The wine world is reeling from the sudden but not unexpected death of icon Robert Mondavi. The legendary vintner who became the face of Napa Valley and of American wine to the world died May 16, 2008. He was 94 years old and had been in failing health for years.
Robert Gerald Mondavi was born on June 18, 1913, the third child of Cesare and Rosa Mondavi. A younger brother, Peter, arrived 14 months later. The Mondavis had emigrated from the Marche region of Italy to the iron-mining town of Hibbing, Minnesota in 1906, “to find work and a better life for themselves and their families,” Robert wrote in his 1998 memoir, Harvests of Joy.
Wine played a major role in the Mondavi household, “strong, homemade red wine,” Robert recalled. In 1919, the local Italian-American community selected Cesare to go to California, in order to buy grapes and ship them back home. The Volstead Act permitted people to make 200 gallons a year for family consumption.

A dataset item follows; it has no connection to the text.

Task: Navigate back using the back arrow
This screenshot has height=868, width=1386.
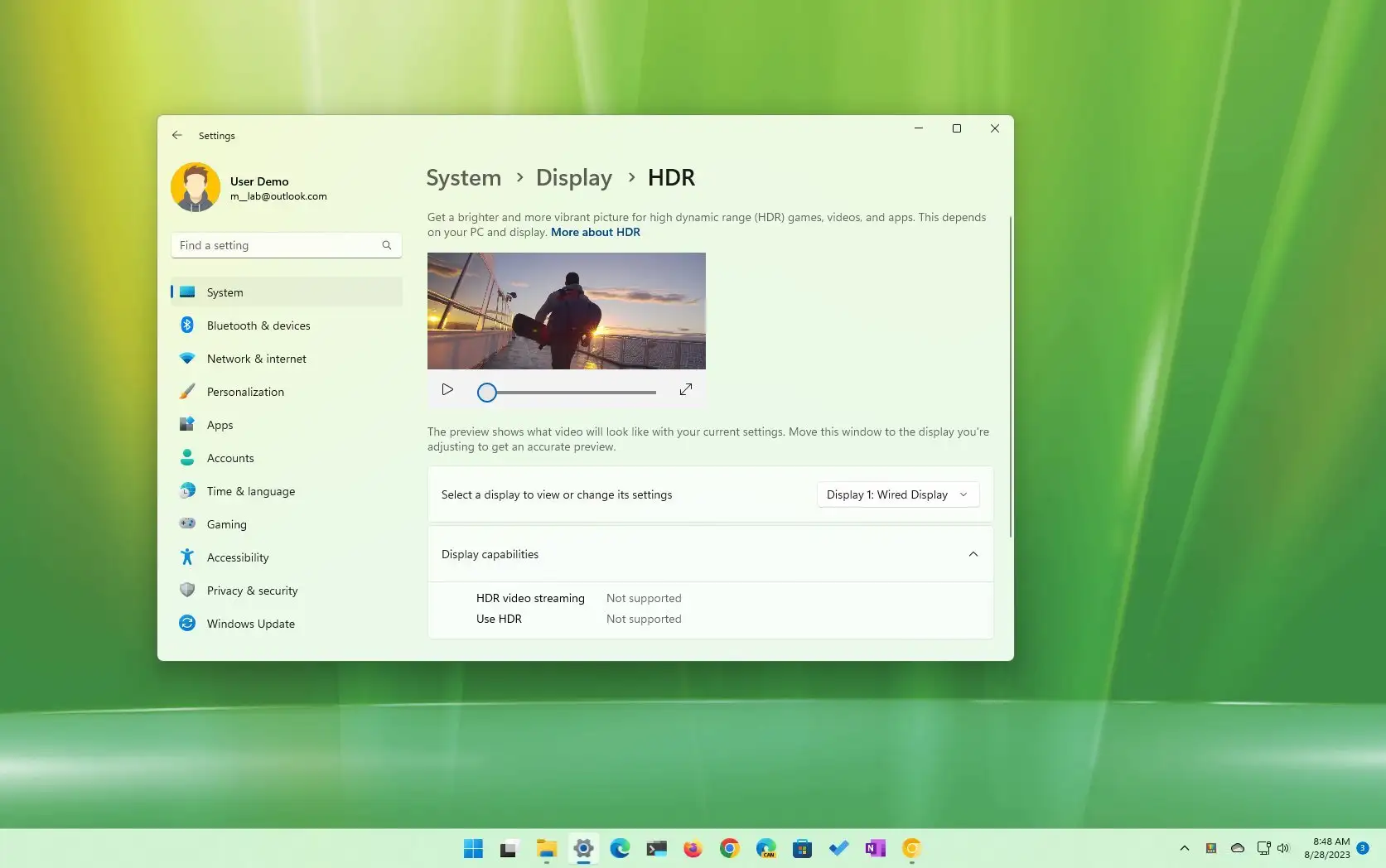Action: (x=176, y=134)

“Almost as soon as he arrived, he fell in love with the frontier state,” Robert wrote. Cesare sent the grapes back to Minnesota, but in 1921, he sold his saloon and moved permanently to Lodi, California, where he started a grape-shipping business.
After graduating from Stanford University, Robert, on the advice of his father, who believed that the California wine industry had a future following the 1933 repeal of Prohibition, plunged headfirst into learning viticulture and enology. He moved to Napa Valley in 1936 and found a job at the old Sunny St. Helena Winery, now the home of Merryvale. (Cesare later became a part owner.) But it was in 1943 that the family’s fortunes changed dramatically.
“The Charles Krug Winery had fallen on hard times and was going to be put up for sale,” Robert recalled. He convinced his initially reluctant father to buy it, and for the next 23 years Robert and Peter ran the winery. But “for years I clashed with Peter over the quality of our wines,” Robert wrote. In one of the most notorious family feuds in American wine history, Robert quit Krug in 1965, and the next year launched, with his elder son R. Michael, the eponymously named winery that would make him the most famous winemaker in America and one of the best known in the world.
The Robert Mondavi Winery’s achievements, beyond being the iconographical winery of Napa Valley, are innumerable. Robert pioneered the use of the term “Fumé Blanc,” and worked to improve the quality of Cabernet Sauvignon. On a more cultural level, he more than anyone else argued for the quality of Napa Valley wine, educating a public that was initially skeptical, but that later came to embrace Napa Valley as among the world’s greatest wine regions.
In 1979, Robert started his Woodbridge line of inexpensive varieties. Based in Lodi, jugs of “Bob Red” and “Bob White” were among the most popular wines of the early 1980s. Robert’s younger son, Tim, also joined Robert Mondavi Winery, eventually becoming chief winemaker. Around the same time, Robert entered into an agreement with Baron Philippe de Rothschild, of Château Mouton Rothschild, to create Opus One Winery, in Oakville, just across Highway 29 from Robert Mondavi Winery’s famous arch and campanile.
Later, Robert set up joint ventures with local partners in Europe, South America, and Australia. Robert and his wife, Margrit, were the chief contributors to the Mondavi Center, in Davis, California, the city’s leading performing arts venue, and were founders and major benefactors behind Napa’s COPIA: The American Center for Wine, Food and the Arts, which opened in November 2001.
In the 1990s, the Mondavi empire began to unravel. The company went public, and seemed to succumb to the demands of shareholders to boost its stock price, which some believed led wine quality to decline. The various wineries and brands seemed to have grown too quickly, and the family lost control of events. In 2005, they were kicked off the board of directors of the Robert Mondavi Corporation, and the board decided to sell the company to New York-based Constellation brands, for $1 billion. The individual Mondavi family members were now richer than ever, but it was inglorious end to a stunning success story.
Robert Mondavi will be remembered by those who worked with him with profound respect. “I am proud to represent him. When I make the wines, I always think about him,” says Genevieve Janssens, the long-time director of winemaking at Robert Mondavi Winery.
Robert leaves his two sons, Michael and Tim, a daughter, Marcia, and his wife, Margrit.
“Wine is life,” he wrote on the dedication page of Harvests of Joy, quoting the Roman poet, Petronius. Certainly, Robert Mondavi enriched the lives of countless wine lovers over the course of his long and remarkable career.